При виде странного города с невиданными формами необыкновенной архитектуры, Наполеон испытывал то несколько завистливое и беспокойное любопытство, которое испытывают люди при виде форм не знающей о них, чуждой жизни. Очевидно, город этот жил всеми силами своей жизни. По тем неопределенным признакам, по которым на дальнем расстоянии безошибочно узнается живое тело от мертвого, Наполеон с Поклонной горы видел трепетание жизни в городе и чувствовал как бы дыхание этого большого красивого тела. Всякий русский человек, глядя на Москву, чувствует, что она мать; всякий иностранец, глядя на нее и не зная ее материнского значения, должен чувствовать женственный характер этого города; и Наполеон чувствовал его».[87]
Здесь с изумительной силой выражено восприятие города как нечеловеческого существа с его таинственной жизнью, трепещущей в его плоти, сияющей в его душе. Л. Н. Толстой проникает в стихию этой жизни и определяет ее как стихию женственную, объективно ей присущую и субъективно воспринимаемую русским как материнскую. Такое виденье образа Москвы возможно лишь при условии единовременного ее восприятия с вершины горы или колокольни.

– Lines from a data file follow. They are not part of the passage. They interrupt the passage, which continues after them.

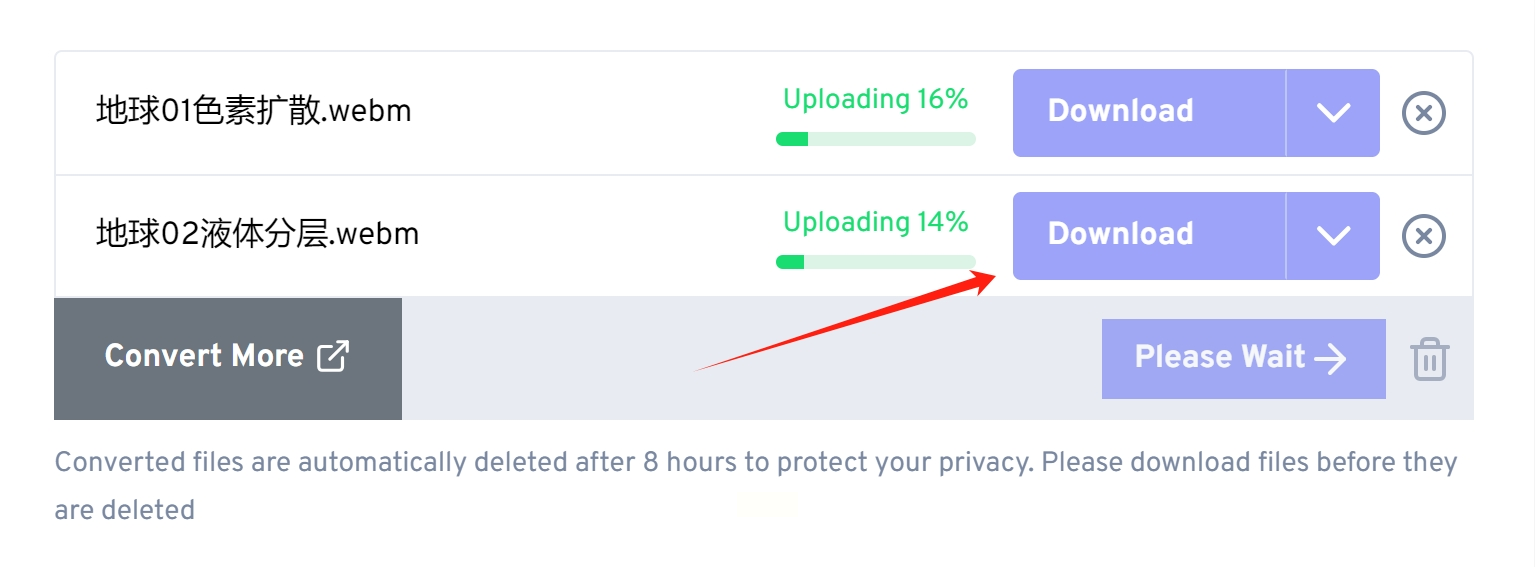Click the empty grey footer bar beside Convert More
This screenshot has width=1535, height=567.
point(751,358)

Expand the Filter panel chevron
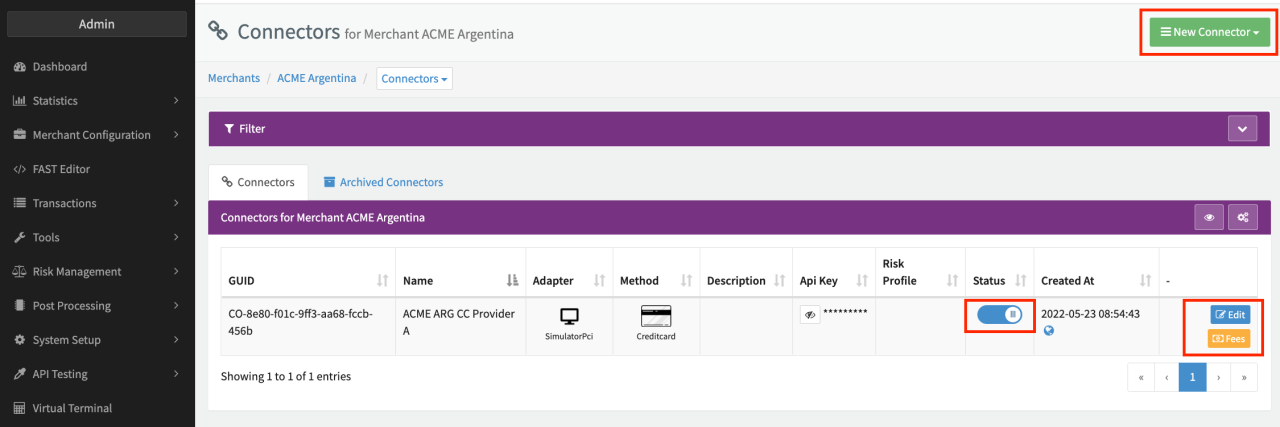pos(1242,129)
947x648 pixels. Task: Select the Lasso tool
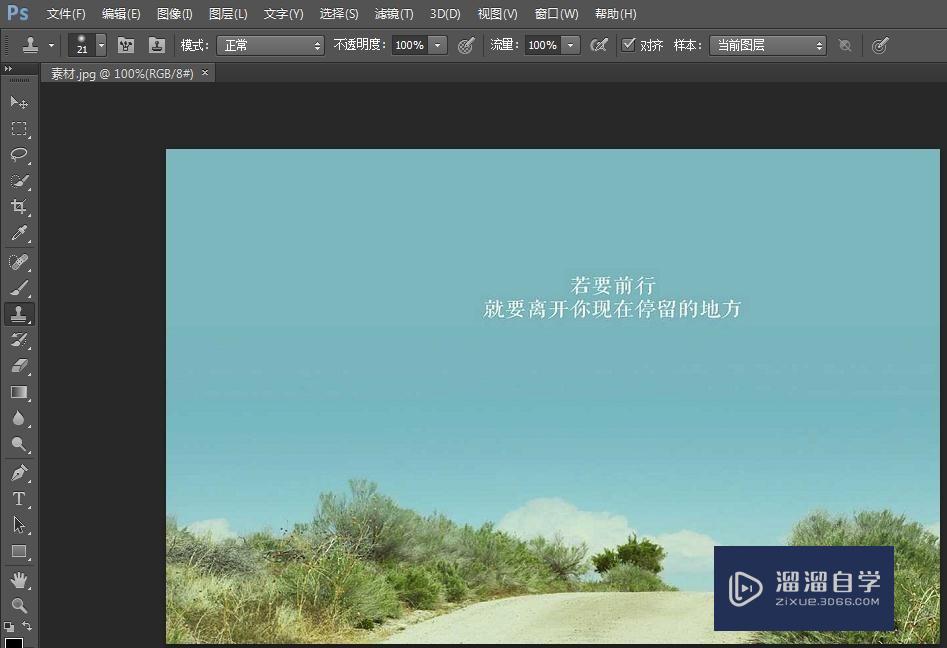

Для постижения души города нужно охватить одним взглядом весь его облик в природной раме окрестностей. Профессор И. М. Гревс рекомендует начинать «завоевание» города с посещения какой-либо вышки.[88] Так, хорошо в Риме прежде всего подняться на Яникульский холм[89] или в сады Monte Pincio;[90] Венецию и Флоренцию обозреть с высоты их стройных кампанилл;[91] Париж с холма Монмартра, из купола храма Святого сердца.[92] Проф. И. М. Гревс справедливо отмечает, что виды ? vol d’oiseau[93] мало привлекательны в эстетическом отношении, но для изучения топографии они много дают.[94] И действительно, все представляется плоским, неровности города стираются, перед нами едва намеченный барельеф, приближающийся к плану. Но созерцающий получает возможность увидеть город в рамке окружающей его природы, а без этого его образ не получит завершенности и, следовательно, не сможет быть воспринят как органическое целое. Мы почувствуем здесь воздух местности, которым дышит город. Природа словно входит в город, а город бросает свой отблеск на окружающий пейзаж. Появляется таинственное чувство зарождения города, мы ощущаем его истоки. Легко представить, глядя на широкое пространство, что было время, когда здесь бор шумел и ничего не было, и мы переживаем плодотворный образ материнского лона города и его зарождения. Мы можем отметить места, а то и следы предшественников города, стертые или поглощенные их счастливым соперником. Мы можем выделить первоначальное ядро города, ощутить ярко, конкретно его рост — постепенное покорение территории.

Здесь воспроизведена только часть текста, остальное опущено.